Außerdem soll der Importeur alle Fahrzeuge, die noch in seinem Besitz sind, verschrotten und über die Verkäufe Auskunft geben. Ein BMW-Sprecher begrüßte die Entscheidung: "Wir freuen uns, dass das Gericht unserer Auffassung gefolgt ist." Der Importeur Karl Schlössl selbst will gegen die Entscheidung, die noch nicht rechtskräftig ist, in Berufung gehen.

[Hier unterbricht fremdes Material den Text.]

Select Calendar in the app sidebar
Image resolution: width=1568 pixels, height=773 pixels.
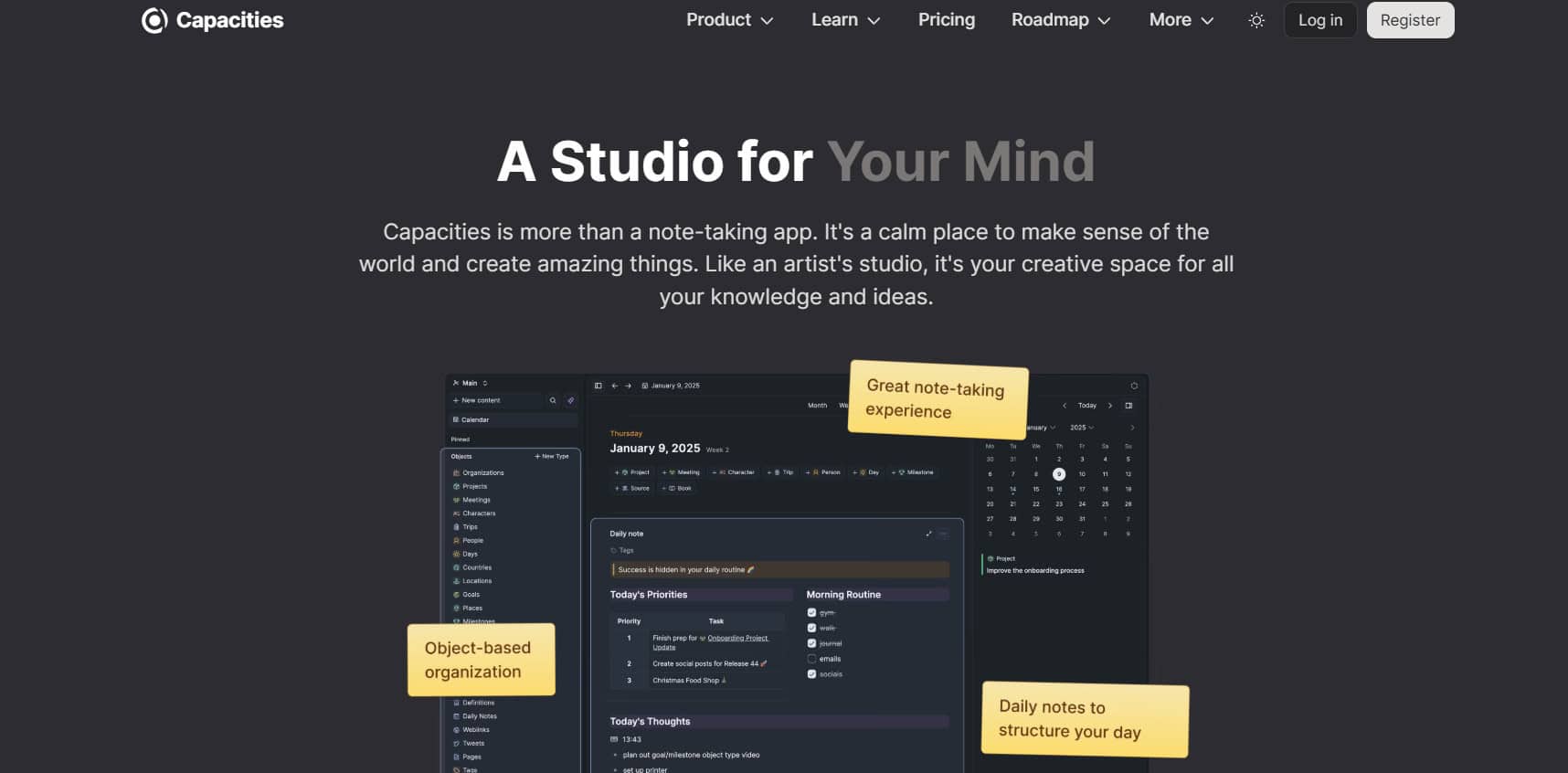pyautogui.click(x=475, y=420)
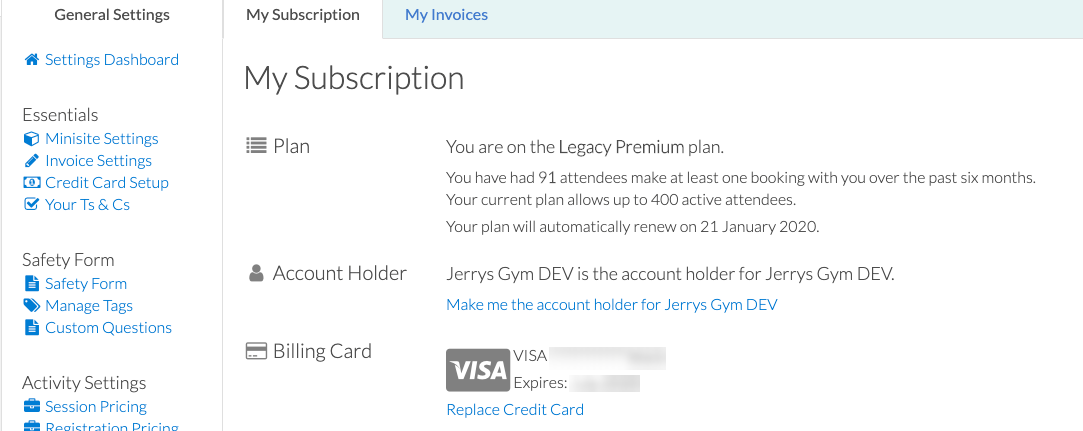Screen dimensions: 1083x431
Task: Select the My Subscription tab
Action: click(x=303, y=15)
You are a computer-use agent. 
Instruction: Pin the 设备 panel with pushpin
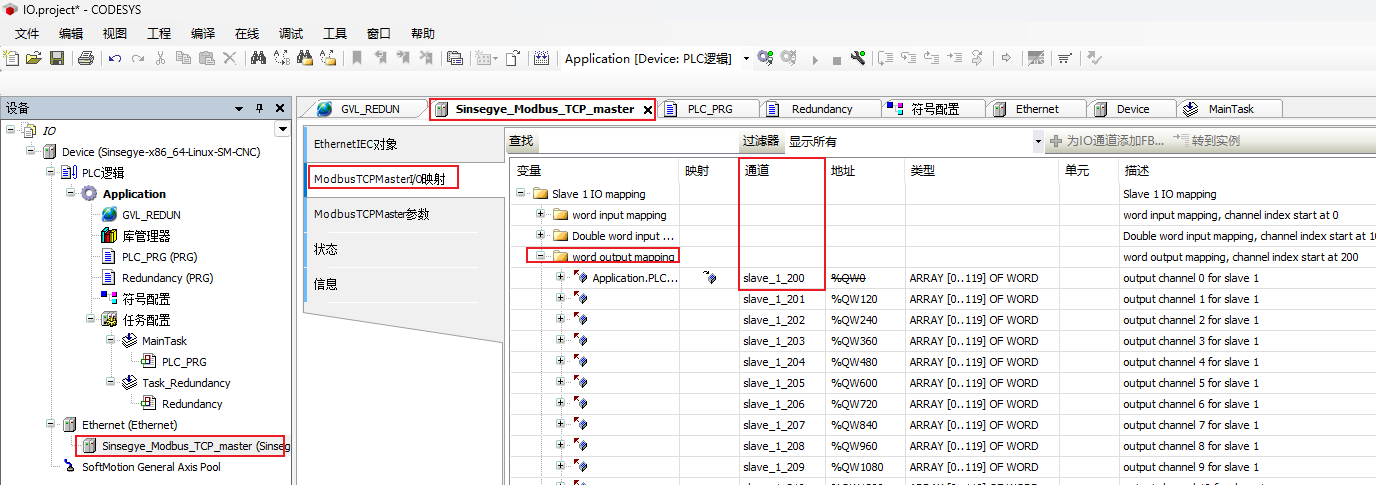[259, 108]
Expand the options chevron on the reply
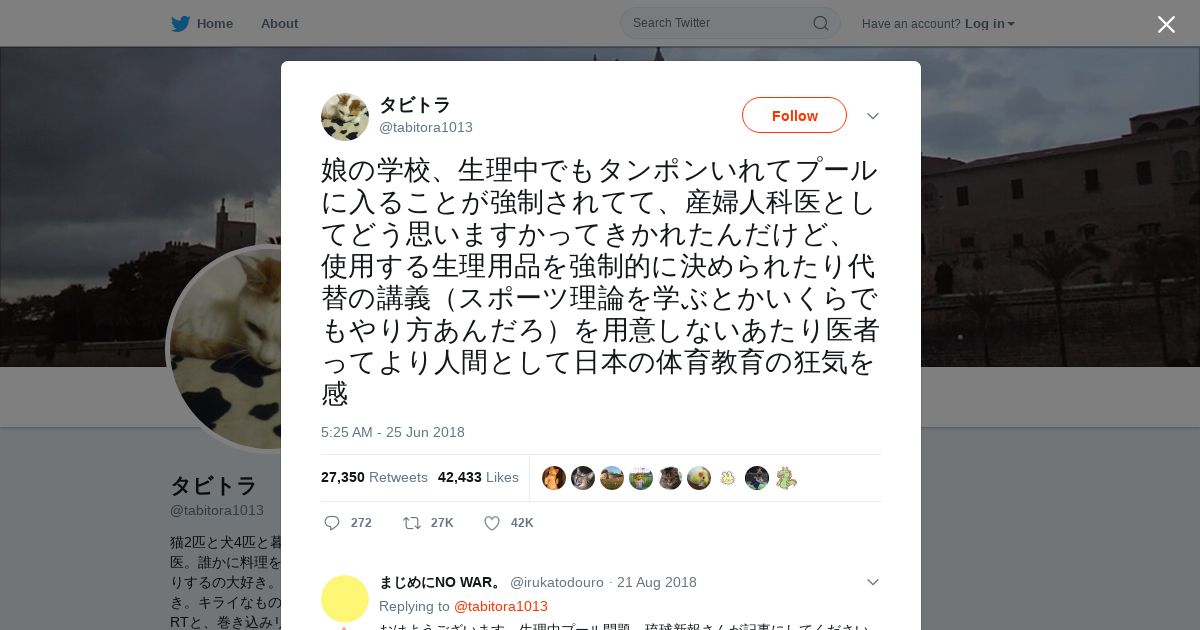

Notfalls werde er gegen das Urteil bis vor den Europäischen Gerichtshof ziehen, kündigte Schlössl an. "Ein Auto, das in Europa läuft, kann man nicht in Deutschland abwürgen". Alleine auf italienischen Straßen seien beispielsweise 1200 bis 1300 Exemplare des chinesischen Geländewagens unterwegs, in einigen Ländern werde er als Polizei-Fahrzeug genutzt. In dem Gerichtsurteil gehe es um Ähnlichkeiten mit der ersten Generation des X5, die aus dem Jahr 1998 stamme und ein "uraltes Auto" sei, sagte der Importeur. Neben dem Lenkrad seien auch Ähnlichkeiten an Türteilen und am Heck des Wagens kritisiert worden. "Es wäre aus chinesischer Sicht kein Problem, das abzustellen", sagte Schlössl. Man sei auch mit dem Hersteller in Kontakt. Mit der Veränderung von "fünf oder sechs Bauteilen" lasse sich die Optik des Fahrzeugs verändern.

Schlössl hat nun mehrere Monate Zeit, gegen das Urteil in Berufung zu gehen. Ob BMW tatsächlich Schadenersatz von ihm verlangen wird, steht nach den Worten des Unternehmenssprechers noch nicht fest.